The Human Rights Secretariat has confirmed that it has identified the body of Julio Rubén Cao, originally from Ramos Mejía, who was killed in combat on June 10, 1982. Cao volunteered for military service and was known as the “Teacher Soldier” (Maestro Soldado) as he had been a primary school teacher prior to the war. He also wrote a letter to his students while on the islands.

Cao was identified using DNA samples taken from the Argentine cemetery on the islands, as part of a humanitarian agreement.

Human Rights Secretary Claudio Avruj with Delmira Cao after the family was informed of the identification. (Credit Human Rights Secretariat)

Human Rights Secretary Claudio Avruj with Delmira Cao after the family was informed of the identification. (Credit Human Rights Secretariat)

 

Last week, the body of Mario Antonio Cisnero was also identified as part of the efforts of the secretariat, the Argentine Forensic Anthropology Team (EAAF) and a laboratory in Córdoba. Cisnero, originally from Catamarca province, died on June 9, 1982 and was buried in the Argentine cemetery on the islands in a grave with a headstone that said “Argentine soldier known only to God.”

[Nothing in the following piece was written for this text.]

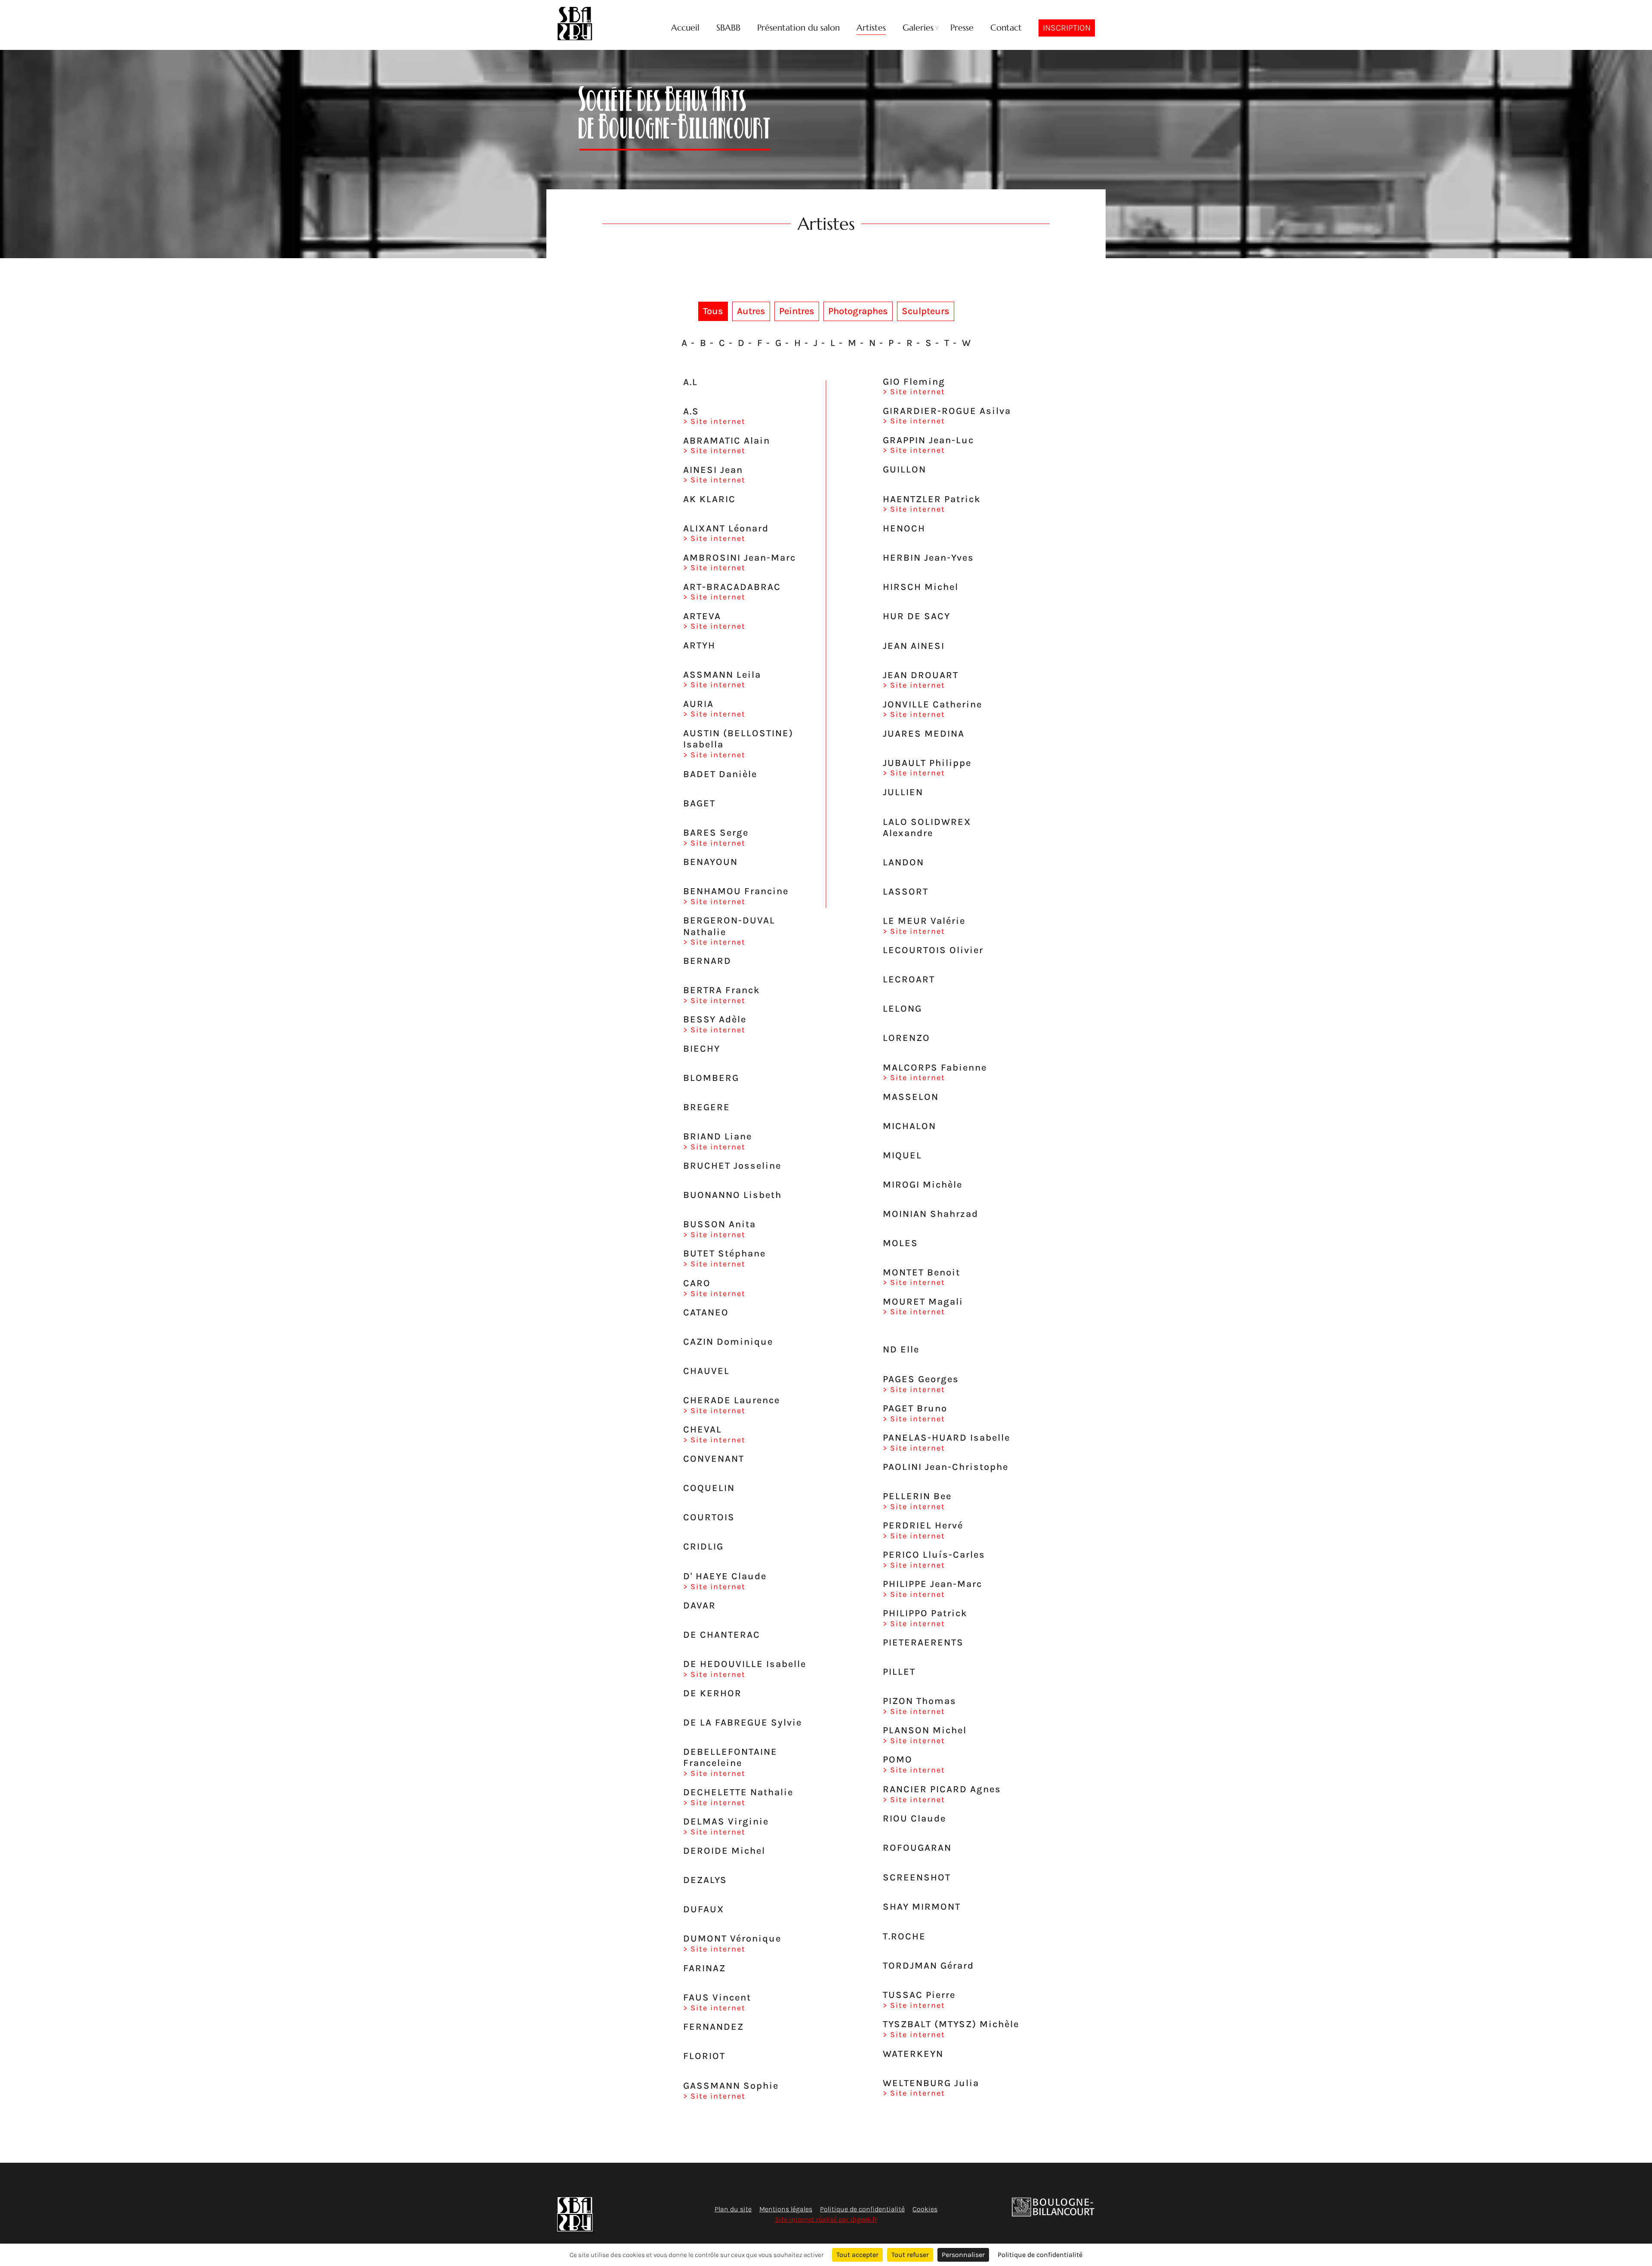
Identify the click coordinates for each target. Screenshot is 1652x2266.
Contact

Cisnero was the first unknown soldier to be identified since a historic trip in March of this year to the islands, which allowed families of unidentified soldiers killed during the Malvinas War to pay tribute to their loved ones. The families also placed nameplates on the graves, 36 years after the war’s end.

Efforts to identify the unknown soldiers buried on the islands will continue.